*WHAT THIS TASK INVOLVES:* What you return must match the records word for word, except that pictures are dropped.
+++
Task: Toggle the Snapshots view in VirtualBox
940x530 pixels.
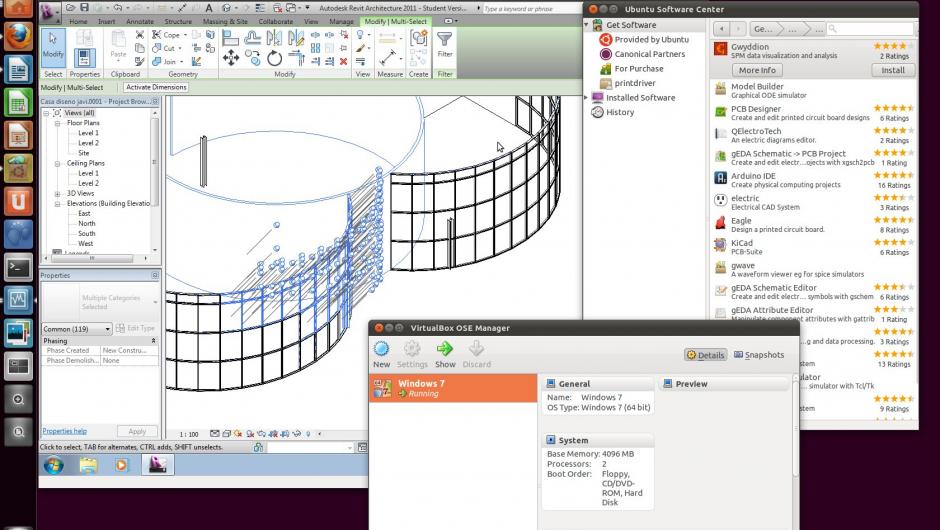Action: click(759, 355)
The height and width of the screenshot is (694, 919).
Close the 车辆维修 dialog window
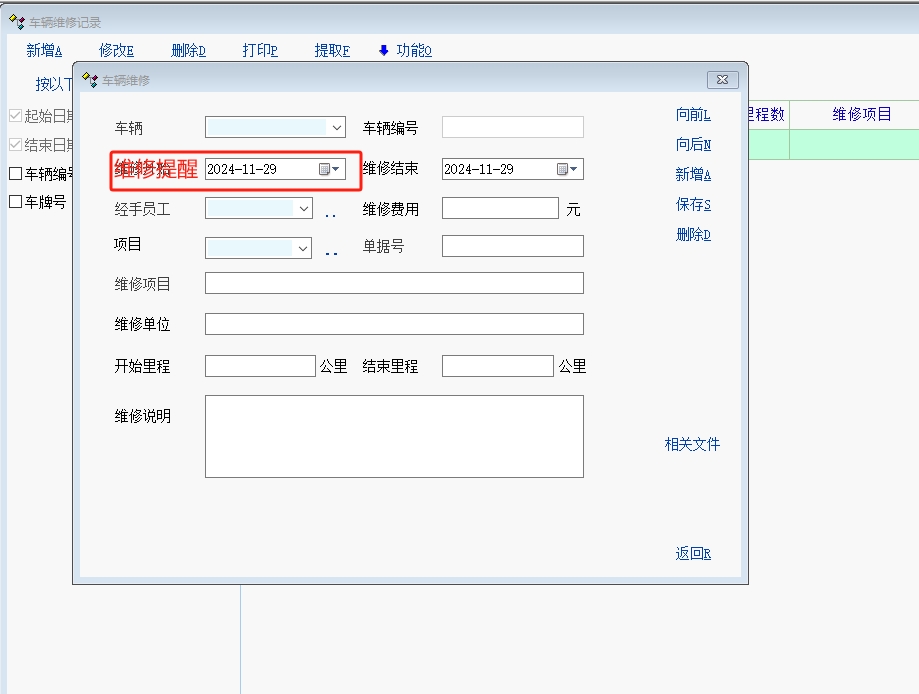click(x=722, y=80)
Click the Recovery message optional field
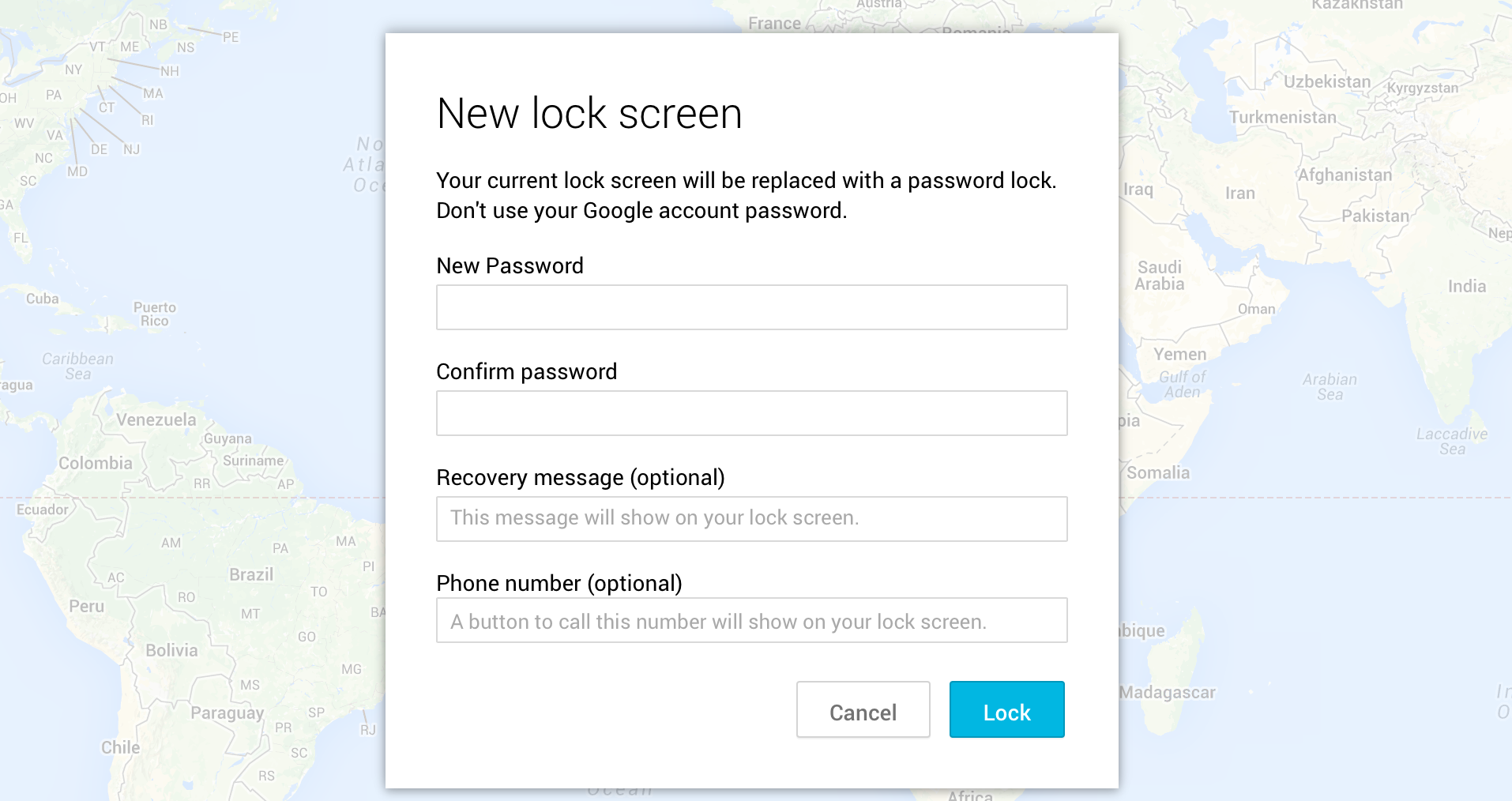 [x=750, y=518]
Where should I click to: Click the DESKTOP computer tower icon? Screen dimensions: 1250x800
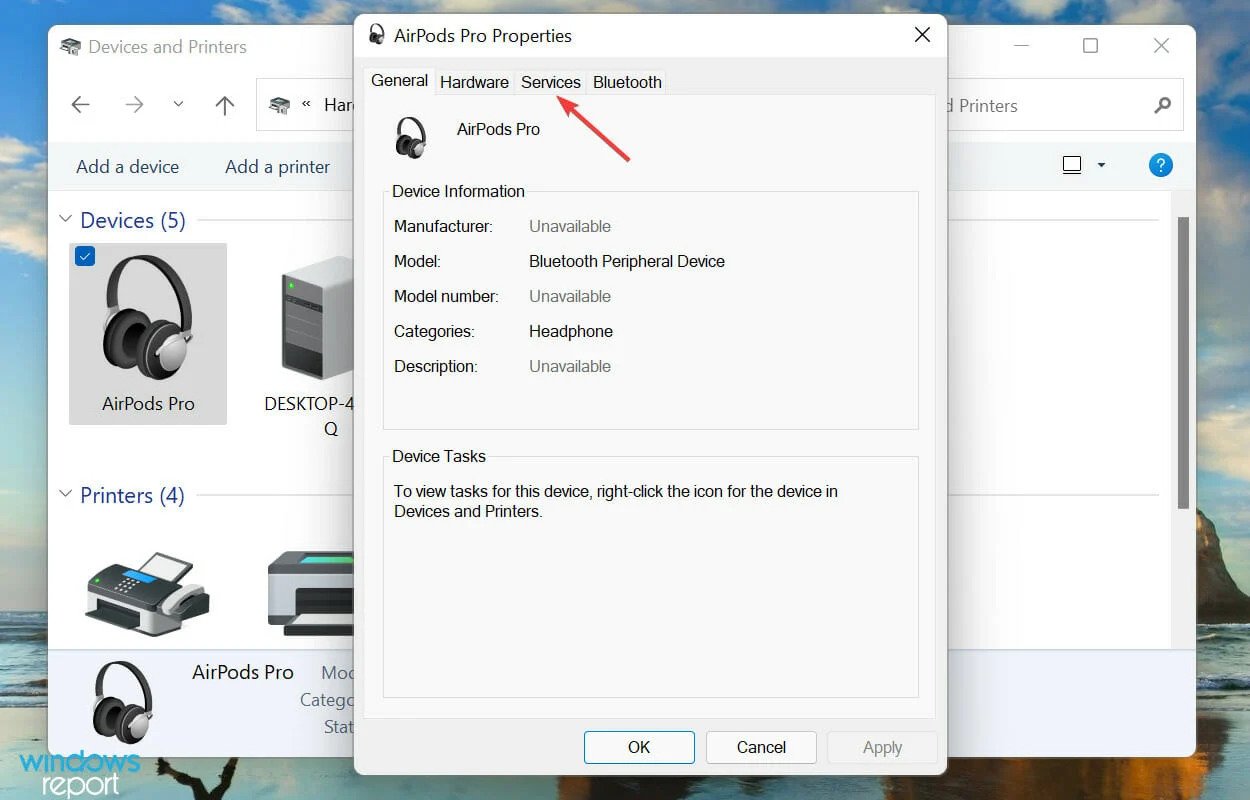316,317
+++
*EXPECTED OUTPUT:*
Task: Toggle the Snapshots view in VirtualBox
940x530 pixels.
Action: click(759, 355)
The height and width of the screenshot is (694, 919).
Close the 车辆维修 dialog window
click(x=722, y=80)
Click the Recovery message optional field
 [x=750, y=518]
Where should I click to: Click the DESKTOP computer tower icon? Screen dimensions: 1250x800
316,317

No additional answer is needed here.